My protection. My peace of mind.

My… what?

I plucked the wine glass from the counter and watched him ride down the driveway on his big, white horse to meet his brother.

Phoenix Steele, my patient.

My knight in shining armor.

My weakness.

The last of the porch light caught his face as he turned and locked eyes with me.

A smile crossed my lips. A desperate need crossed my body.
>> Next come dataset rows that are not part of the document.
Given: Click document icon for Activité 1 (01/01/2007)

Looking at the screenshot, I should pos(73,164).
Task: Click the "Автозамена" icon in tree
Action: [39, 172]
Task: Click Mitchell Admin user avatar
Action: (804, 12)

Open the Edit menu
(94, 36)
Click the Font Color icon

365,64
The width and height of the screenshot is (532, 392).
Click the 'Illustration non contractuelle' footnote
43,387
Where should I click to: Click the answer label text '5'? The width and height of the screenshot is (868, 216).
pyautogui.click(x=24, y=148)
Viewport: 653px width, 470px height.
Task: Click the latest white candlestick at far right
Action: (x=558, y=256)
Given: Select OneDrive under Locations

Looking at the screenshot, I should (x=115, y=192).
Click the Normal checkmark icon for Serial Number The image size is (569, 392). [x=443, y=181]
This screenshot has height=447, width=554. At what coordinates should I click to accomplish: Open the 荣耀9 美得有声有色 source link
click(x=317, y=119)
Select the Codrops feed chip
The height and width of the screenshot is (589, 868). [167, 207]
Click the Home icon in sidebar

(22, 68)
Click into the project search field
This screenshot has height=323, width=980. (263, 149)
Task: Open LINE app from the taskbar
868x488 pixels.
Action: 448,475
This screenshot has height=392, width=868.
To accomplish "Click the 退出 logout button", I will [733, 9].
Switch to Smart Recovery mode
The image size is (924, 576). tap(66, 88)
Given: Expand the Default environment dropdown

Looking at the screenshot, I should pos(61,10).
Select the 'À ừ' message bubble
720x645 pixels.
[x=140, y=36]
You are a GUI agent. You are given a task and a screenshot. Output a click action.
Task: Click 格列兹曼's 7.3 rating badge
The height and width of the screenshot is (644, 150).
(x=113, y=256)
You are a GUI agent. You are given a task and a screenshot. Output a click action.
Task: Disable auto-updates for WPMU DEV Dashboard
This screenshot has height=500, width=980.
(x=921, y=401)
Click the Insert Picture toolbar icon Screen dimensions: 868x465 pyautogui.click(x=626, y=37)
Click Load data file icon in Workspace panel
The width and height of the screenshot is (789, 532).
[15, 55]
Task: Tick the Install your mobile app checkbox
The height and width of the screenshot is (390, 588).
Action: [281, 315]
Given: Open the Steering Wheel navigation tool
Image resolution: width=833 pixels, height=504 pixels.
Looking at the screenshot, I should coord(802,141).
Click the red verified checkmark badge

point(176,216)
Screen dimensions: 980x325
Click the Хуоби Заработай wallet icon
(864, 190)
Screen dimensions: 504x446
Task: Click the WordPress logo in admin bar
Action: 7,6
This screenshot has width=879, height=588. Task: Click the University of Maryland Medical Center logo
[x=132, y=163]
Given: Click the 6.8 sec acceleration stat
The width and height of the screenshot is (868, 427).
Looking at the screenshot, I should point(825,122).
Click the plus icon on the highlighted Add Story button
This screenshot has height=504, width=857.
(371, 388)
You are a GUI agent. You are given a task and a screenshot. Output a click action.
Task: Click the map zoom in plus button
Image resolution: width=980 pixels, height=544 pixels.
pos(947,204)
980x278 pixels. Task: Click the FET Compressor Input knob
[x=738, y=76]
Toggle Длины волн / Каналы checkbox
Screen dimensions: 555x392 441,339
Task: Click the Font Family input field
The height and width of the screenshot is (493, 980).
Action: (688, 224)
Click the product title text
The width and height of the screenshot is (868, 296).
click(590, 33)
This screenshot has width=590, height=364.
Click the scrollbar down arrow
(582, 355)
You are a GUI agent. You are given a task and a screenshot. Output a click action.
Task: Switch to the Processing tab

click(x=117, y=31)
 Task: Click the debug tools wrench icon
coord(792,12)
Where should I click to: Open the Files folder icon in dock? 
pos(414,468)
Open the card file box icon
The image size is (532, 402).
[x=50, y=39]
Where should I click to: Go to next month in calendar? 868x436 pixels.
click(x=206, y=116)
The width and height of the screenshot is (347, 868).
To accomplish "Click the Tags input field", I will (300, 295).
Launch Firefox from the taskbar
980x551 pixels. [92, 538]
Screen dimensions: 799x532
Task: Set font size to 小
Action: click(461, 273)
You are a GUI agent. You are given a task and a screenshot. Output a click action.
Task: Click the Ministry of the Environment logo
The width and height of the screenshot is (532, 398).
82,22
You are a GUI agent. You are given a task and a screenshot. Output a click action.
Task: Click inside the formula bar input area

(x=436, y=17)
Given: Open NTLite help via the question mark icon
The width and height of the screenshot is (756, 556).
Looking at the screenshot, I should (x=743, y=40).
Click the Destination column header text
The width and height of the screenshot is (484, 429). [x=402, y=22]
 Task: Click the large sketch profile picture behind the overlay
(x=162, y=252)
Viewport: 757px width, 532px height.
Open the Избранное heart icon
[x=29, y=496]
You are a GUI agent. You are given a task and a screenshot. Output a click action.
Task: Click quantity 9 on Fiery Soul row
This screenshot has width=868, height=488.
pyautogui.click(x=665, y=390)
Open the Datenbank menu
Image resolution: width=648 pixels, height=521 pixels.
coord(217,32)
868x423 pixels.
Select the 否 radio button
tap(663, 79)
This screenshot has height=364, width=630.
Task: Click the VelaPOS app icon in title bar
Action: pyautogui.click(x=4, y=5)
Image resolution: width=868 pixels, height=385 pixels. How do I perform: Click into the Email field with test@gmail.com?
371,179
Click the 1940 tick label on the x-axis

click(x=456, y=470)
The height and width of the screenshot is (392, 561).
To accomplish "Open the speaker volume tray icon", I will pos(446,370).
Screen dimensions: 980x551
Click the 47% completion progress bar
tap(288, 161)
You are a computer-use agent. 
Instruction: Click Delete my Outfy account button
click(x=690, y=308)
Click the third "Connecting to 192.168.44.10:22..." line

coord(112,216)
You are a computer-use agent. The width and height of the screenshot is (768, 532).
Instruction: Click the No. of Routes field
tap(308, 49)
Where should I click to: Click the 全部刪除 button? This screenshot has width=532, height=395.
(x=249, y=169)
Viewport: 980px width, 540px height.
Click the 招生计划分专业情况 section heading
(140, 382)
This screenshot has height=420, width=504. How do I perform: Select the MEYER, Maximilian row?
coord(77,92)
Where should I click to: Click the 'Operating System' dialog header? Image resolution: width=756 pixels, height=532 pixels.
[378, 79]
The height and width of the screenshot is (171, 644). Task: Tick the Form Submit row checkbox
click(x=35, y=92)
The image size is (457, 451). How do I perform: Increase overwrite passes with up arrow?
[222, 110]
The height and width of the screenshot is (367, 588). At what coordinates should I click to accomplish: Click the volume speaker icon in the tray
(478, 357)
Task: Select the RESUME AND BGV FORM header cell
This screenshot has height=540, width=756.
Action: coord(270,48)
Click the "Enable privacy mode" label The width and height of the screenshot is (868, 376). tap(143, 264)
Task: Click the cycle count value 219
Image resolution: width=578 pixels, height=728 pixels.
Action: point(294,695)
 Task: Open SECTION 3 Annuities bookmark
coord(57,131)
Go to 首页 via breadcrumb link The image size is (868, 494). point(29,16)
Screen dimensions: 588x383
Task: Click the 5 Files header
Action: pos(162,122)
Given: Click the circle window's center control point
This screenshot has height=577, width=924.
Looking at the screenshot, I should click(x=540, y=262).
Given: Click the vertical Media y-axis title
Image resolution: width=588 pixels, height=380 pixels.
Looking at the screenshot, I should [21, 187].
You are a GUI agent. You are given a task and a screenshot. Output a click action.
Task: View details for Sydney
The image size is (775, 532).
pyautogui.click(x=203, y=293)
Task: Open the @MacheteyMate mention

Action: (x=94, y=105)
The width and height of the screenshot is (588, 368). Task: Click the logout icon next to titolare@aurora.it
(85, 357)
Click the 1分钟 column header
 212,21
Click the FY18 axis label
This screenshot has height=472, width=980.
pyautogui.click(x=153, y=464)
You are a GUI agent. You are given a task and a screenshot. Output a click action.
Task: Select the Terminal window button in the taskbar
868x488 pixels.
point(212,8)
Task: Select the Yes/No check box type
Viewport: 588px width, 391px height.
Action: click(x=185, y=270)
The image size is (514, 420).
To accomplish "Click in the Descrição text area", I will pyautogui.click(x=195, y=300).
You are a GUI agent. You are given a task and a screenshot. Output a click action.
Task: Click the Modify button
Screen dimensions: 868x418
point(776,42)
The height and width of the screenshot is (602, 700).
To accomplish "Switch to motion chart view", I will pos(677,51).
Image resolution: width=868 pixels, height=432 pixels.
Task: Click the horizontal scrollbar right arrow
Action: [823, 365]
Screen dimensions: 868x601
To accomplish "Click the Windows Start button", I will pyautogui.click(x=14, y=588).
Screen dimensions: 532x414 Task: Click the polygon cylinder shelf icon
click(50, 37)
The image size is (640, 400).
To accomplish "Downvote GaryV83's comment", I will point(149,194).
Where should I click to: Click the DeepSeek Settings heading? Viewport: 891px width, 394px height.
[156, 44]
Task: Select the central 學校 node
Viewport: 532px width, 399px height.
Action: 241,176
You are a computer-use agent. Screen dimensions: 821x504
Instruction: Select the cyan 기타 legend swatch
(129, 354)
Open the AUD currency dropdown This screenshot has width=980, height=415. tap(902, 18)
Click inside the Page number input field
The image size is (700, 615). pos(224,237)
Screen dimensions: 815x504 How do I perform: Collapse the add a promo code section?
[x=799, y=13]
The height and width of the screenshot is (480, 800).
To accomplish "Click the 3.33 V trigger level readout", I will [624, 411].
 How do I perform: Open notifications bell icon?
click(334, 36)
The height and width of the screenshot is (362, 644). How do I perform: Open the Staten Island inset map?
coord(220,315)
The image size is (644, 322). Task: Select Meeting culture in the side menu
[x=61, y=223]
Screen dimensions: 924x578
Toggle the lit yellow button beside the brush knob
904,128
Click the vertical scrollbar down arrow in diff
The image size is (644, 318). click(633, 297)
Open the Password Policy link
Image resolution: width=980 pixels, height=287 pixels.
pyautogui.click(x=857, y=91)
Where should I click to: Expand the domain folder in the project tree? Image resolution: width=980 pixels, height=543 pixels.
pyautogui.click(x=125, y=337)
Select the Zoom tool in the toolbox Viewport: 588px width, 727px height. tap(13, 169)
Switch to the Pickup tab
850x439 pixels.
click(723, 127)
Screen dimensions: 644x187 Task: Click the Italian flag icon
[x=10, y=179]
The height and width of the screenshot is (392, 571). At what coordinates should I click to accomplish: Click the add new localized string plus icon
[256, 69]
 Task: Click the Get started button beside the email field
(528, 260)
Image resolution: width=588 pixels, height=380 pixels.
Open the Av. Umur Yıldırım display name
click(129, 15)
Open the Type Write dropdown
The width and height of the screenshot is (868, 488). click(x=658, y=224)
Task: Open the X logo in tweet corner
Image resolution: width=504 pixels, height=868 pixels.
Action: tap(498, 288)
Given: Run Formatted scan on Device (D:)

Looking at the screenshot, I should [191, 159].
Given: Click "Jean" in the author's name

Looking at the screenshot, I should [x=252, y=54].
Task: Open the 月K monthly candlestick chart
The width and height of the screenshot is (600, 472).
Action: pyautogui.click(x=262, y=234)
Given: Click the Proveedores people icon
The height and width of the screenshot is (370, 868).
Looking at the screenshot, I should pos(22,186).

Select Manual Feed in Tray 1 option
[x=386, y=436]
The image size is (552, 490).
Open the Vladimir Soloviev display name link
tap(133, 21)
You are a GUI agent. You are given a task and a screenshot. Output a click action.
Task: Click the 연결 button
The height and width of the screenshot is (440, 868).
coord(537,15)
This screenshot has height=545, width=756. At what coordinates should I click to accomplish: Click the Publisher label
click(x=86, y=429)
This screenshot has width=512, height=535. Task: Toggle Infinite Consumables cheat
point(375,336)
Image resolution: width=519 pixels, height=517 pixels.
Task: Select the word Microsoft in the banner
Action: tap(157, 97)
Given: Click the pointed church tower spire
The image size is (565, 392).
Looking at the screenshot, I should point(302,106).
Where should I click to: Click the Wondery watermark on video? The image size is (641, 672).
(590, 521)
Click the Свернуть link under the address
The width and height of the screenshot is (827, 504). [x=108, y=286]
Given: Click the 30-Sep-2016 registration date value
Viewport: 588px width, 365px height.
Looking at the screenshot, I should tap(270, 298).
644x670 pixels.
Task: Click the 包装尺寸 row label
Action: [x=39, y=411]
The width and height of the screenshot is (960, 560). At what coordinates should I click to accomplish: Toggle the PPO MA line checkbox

He winked, then faded into the darkness.

And I knew, at that moment, I was falling madly in love with Phoenix Steele.

I knew I was in trouble.

I just didn’t realize, at the time, exactly how much.

33

PHOENIX

It was past ten by the time I finished hacking through the last section of the tree. The manual labor had helped. So had the drop in temperature, which cooled more than just the sweat on my skin—it calmed the adrenaline still buzzing from my conversation with Jagg at Frank’s.

I'd come here ready to go ten rounds the moment Rose got home. I'd been primed for questions, accusations, hell, even a fight. I’d spent half the day angry—at the unanswered questions, the secrets, the mystery midnight visit to that damn ranch house. At the feeling that she was keeping something from me.

But then she showed up.

Jogging down the hill in those little boots, smiling like I hadn't been two steps from losing my mind a few hours ago.

And I’ll be damned if everything in me didn’t just… settle.

I forgot what I was even doing there. Forgot every sharp-edged question I’d been planning to throw at her.

She had that effect on me.

The chaos in my head went still the second she smiled at me. My heart slowed. My thoughts straightened out. Hell, she made me feel something I hadn’t felt in a long, long time—something dangerously close to peace.

It was hypnotic.

And it scared the hell out of me.

I set the chainsaw down, gave Spirit one last stroke down her sleek neck, and started toward the house. The porch light spilled a warm glow onto the yard, her silhouette visible through the living room window.